Good old-fashioned buy-and-hold investing might not be exciting enough
to interest daytraders. But it can nevertheless produce exciting
longer-term returns — and beat out newfangled strategies.
Consider this: The three top spots in the Hulbert Financial Digest’s
five-year rankings of more than 200 investment-advisory services all buy
and hold quality companies. Remarkably, all three are subscription
newsletters published by the same advisory firm, the Motley Fool in
Alexandria, Va., which was founded by brothers Tom and David Gardner in
1993.
The newsletters’ names are Inside Value, Rule Breakers and Stock
Advisor, and their model portfolios have produced average annual returns
over the period of 18%, 16% and 15%, respectively, each more than
doubling the 7.2% return of the overall stock market over the same
period, as measured by the Wilshire 5000 index, with dividends
reinvested.
Andy Cross, the firm’s chief investment officer, wrote in an email that
the firm’s Inside Value service, which focuses on value stocks, searches
for “great businesses at beaten-up or misunderstood stock prices.” In
contrast, the Rule Breakers newsletter, which focuses on high-growth
stocks, searches for “the most innovative companies, often early in
their history, that are in disrupting industries.” Finally, the Stock
Advisor service searches for “winning businesses with a special edge to
keep them winning.”
Since very few stocks are held in common by these three top-ranked
services, one must credit the firm’s underlying investment approach for
their stellar performance. That philosophy, Mr. Cross said in an
interview, is to invest in “great and amazing growth-opportunity
businesses” whose full potential “other investors are ignoring,”
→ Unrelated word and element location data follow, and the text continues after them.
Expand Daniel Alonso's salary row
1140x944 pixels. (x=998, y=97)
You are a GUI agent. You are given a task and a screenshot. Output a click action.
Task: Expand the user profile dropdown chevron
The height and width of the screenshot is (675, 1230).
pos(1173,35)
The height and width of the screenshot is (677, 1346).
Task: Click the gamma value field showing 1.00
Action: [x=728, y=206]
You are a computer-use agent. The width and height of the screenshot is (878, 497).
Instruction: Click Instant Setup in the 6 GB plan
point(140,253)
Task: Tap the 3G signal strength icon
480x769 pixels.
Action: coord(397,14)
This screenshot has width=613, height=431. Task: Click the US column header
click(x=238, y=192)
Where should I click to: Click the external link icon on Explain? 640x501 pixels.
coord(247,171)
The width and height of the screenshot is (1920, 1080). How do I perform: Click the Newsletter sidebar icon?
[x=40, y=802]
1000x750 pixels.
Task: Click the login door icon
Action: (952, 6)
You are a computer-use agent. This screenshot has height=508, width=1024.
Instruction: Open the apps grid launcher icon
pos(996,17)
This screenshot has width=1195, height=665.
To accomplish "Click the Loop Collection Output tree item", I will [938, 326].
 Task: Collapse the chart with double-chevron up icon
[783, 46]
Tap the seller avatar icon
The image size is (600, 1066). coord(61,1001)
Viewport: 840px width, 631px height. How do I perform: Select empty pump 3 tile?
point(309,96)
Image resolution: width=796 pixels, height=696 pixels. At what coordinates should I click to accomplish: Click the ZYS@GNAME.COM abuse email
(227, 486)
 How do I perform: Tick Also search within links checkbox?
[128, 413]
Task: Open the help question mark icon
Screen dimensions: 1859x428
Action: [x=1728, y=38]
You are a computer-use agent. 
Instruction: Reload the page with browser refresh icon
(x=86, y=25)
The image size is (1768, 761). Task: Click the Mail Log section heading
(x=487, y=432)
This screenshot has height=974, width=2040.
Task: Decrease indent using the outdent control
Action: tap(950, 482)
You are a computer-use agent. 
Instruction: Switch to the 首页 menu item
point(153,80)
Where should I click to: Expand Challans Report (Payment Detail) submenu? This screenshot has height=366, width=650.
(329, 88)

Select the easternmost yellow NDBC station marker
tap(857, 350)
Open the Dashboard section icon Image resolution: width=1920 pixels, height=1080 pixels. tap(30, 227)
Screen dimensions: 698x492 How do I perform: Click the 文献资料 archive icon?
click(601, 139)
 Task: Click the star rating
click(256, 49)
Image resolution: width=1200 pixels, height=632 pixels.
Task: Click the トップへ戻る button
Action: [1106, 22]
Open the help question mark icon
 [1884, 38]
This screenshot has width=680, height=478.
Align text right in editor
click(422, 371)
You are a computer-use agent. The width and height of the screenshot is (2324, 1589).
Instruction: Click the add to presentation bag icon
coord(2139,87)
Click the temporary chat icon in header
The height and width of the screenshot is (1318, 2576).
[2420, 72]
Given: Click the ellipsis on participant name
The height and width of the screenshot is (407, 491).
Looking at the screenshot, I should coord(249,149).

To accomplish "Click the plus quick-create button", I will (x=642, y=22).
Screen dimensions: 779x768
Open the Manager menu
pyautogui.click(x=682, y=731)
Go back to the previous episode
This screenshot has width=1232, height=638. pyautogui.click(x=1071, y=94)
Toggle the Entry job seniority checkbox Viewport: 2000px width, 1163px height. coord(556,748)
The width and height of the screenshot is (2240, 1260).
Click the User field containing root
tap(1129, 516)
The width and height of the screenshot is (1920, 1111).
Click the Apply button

typically holding them for three to five years.
One particular challenge that investors face in following the Motley
Fool’s investment approach is that it requires the all-too-rare
discipline of holding on to recommended stocks through bear markets. Mr.
Cross points out that investors who bail out of stocks during declines
seldom get back into equities in time to participate in the bulk of the
subsequent recovery.
“Trying to figure out when to invest is a fool’s errand,” he says, and
therefore his firm urges investors to get into “the practice of
regularly investing as much as they can” in the stock market.
When questioned about the specific parameters the firm’s investment team
uses when picking stocks, Mr. Cross wrote back that it focuses “on
where the company, not the stock, will be in the next 3-5 years, and
even beyond.” He called the approach “a business-owner mentality more
than a ‘stock-buyer’ one,” listing such criteria as assets, competitive
advantages, boards and managers and market opportunities.